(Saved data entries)
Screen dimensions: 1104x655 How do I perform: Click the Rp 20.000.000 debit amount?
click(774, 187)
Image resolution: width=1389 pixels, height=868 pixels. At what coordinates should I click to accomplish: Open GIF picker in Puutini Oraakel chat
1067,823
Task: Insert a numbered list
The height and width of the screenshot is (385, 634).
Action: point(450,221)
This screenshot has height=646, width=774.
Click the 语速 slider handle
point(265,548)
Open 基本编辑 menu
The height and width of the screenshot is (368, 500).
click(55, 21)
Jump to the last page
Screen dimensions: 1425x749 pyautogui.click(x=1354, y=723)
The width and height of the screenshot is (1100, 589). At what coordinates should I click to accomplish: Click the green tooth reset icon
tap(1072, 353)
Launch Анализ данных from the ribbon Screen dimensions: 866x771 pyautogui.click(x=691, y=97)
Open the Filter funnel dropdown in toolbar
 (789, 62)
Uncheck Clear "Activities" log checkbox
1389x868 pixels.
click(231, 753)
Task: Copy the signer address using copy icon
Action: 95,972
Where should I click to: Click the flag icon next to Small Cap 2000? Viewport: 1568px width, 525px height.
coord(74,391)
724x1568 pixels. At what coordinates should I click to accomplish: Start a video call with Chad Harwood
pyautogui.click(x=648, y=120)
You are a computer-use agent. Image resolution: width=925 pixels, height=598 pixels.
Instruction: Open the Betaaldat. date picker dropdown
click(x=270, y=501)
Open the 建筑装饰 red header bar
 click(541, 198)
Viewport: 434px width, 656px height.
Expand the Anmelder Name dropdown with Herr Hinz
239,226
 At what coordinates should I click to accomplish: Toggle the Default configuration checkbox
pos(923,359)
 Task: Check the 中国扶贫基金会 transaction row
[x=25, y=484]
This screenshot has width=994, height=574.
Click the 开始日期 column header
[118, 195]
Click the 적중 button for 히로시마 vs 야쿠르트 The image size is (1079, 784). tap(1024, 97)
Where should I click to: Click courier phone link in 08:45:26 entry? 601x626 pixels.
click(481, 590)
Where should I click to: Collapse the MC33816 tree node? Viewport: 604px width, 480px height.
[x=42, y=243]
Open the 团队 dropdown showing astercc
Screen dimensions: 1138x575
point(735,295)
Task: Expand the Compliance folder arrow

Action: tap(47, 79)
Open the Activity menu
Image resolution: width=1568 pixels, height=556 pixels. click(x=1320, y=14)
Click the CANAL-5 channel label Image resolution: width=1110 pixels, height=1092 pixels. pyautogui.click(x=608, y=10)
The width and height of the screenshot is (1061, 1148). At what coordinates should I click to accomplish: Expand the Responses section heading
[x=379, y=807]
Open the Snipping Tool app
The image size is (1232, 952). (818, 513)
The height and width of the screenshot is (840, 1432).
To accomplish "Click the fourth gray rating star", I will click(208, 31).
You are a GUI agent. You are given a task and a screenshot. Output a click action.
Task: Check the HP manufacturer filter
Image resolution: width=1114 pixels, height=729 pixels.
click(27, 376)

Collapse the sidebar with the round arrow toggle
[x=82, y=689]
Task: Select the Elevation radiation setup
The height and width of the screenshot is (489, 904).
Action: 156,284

:: What the exercise asks ::
Pull out every line holding "agent" from the records above, and copy it.

:: Solution to this exercise ::
You are a computer-use agent. Image resolution: width=925 pixels, height=598 pixels.
You are a GUI agent. You are given a task and a screenshot. Output a click action.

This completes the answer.